REQUIREMENT: Beginning with the line containing "Click the display name Cansu Özdemir" and ending at the last line of the records, transcribe each line exactly. Do not include pictures.

──────────

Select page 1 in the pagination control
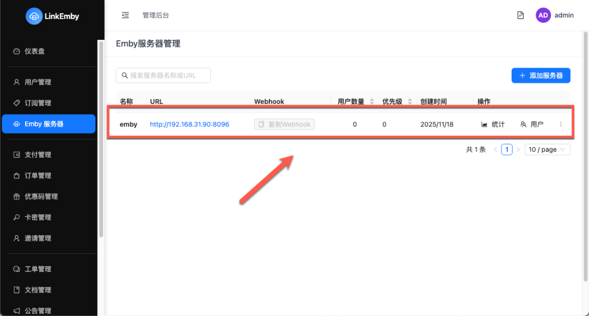The height and width of the screenshot is (316, 589). pos(506,149)
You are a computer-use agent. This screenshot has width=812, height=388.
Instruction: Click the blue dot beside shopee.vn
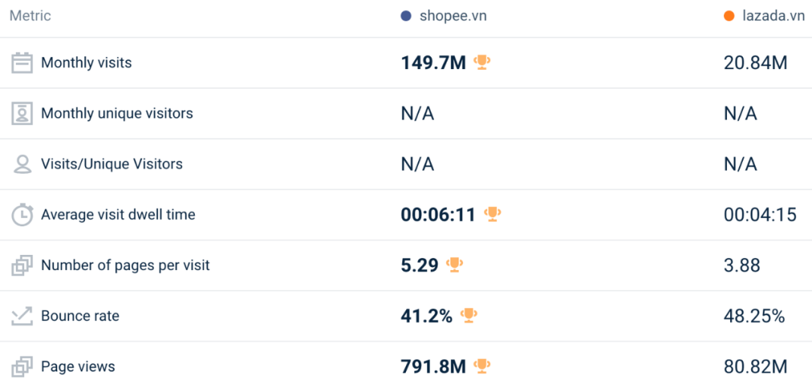click(x=406, y=16)
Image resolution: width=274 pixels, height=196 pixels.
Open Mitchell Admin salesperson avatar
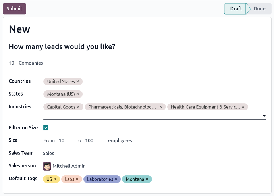pos(47,166)
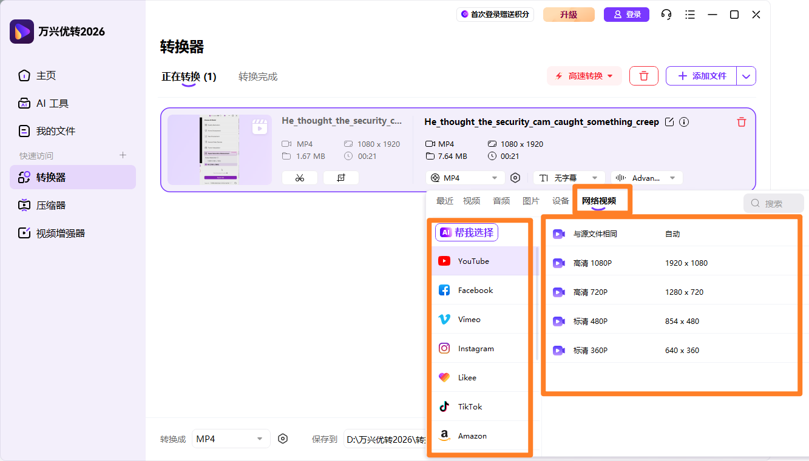Click the 帮我选择 AI button
Viewport: 809px width, 461px height.
[466, 232]
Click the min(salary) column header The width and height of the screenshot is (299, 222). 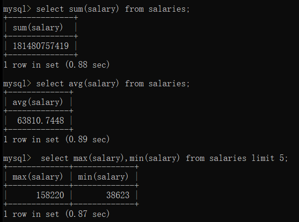(103, 177)
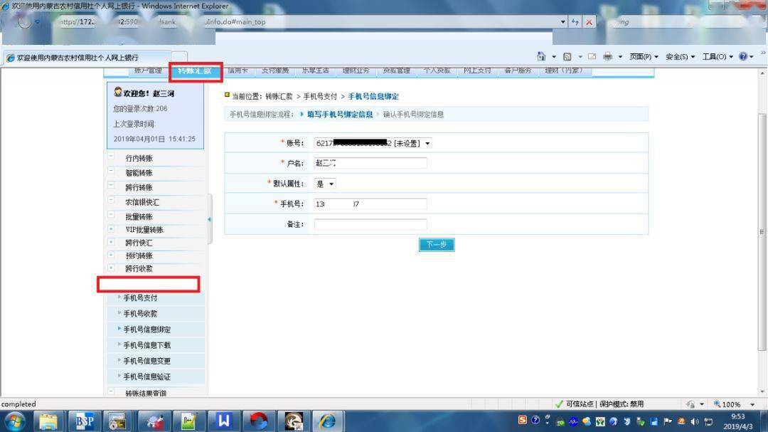Click the 下一步 button
The image size is (768, 432).
[x=436, y=245]

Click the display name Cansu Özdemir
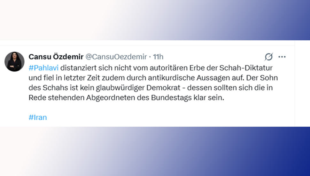coord(56,57)
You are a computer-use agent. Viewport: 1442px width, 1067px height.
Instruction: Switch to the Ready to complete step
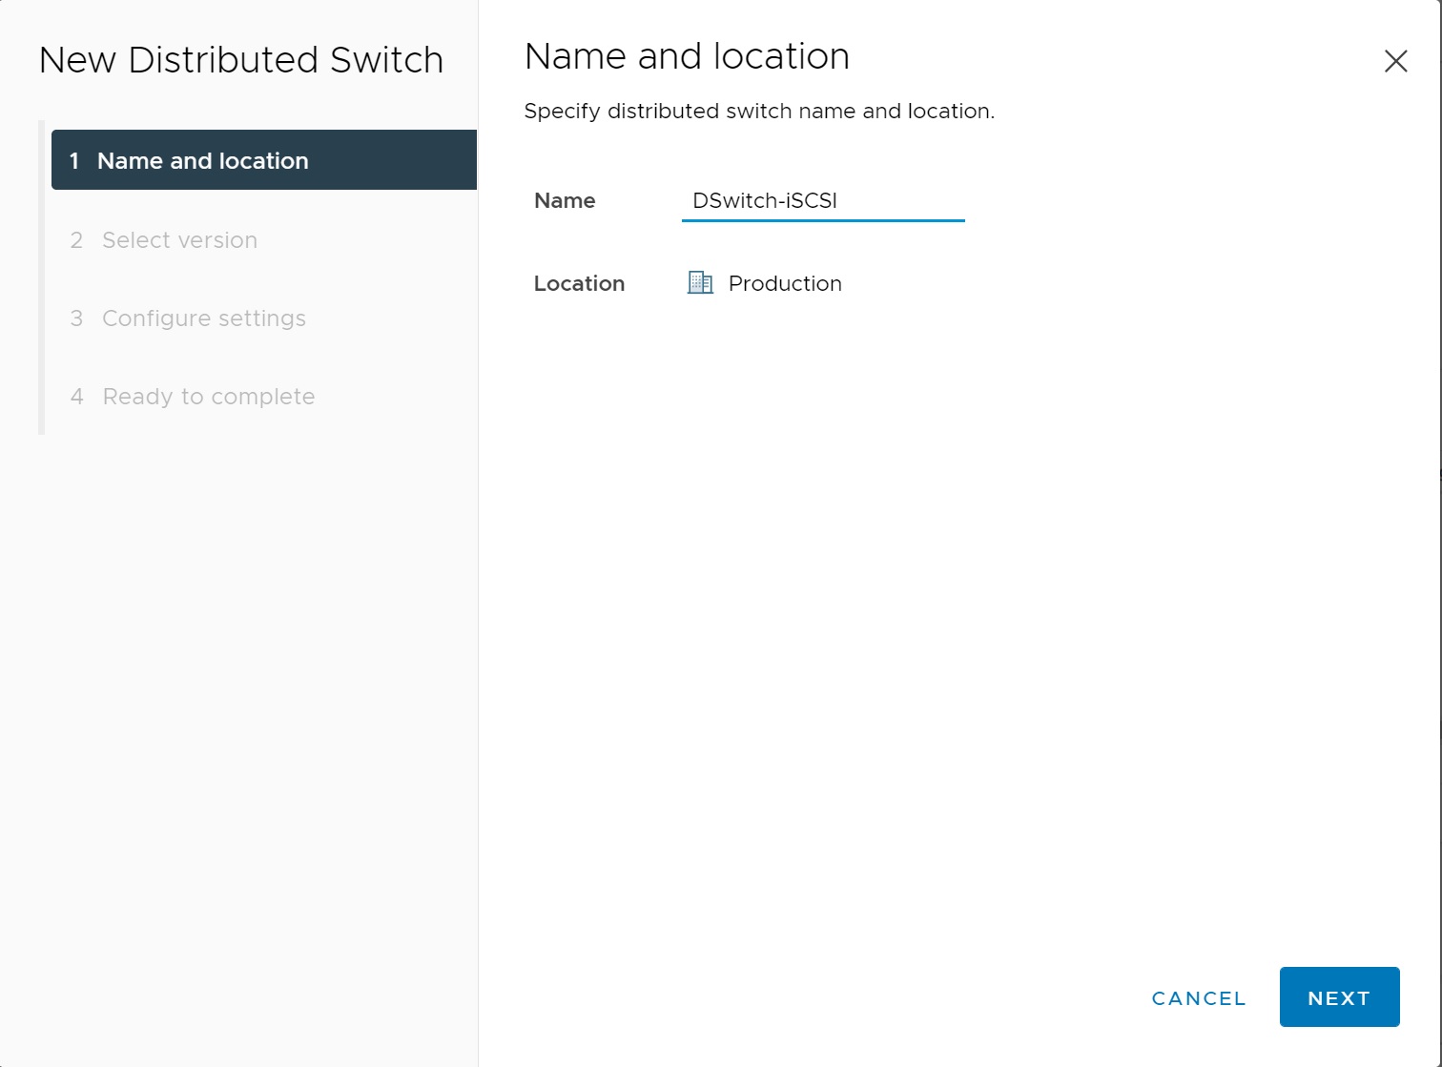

──────────

PROBLEM SOLUTION:
Click the display name Cansu Özdemir
coord(56,57)
You are a computer-use agent. Viewport: 1442px width, 1067px height.
Instruction: Switch to the Ready to complete step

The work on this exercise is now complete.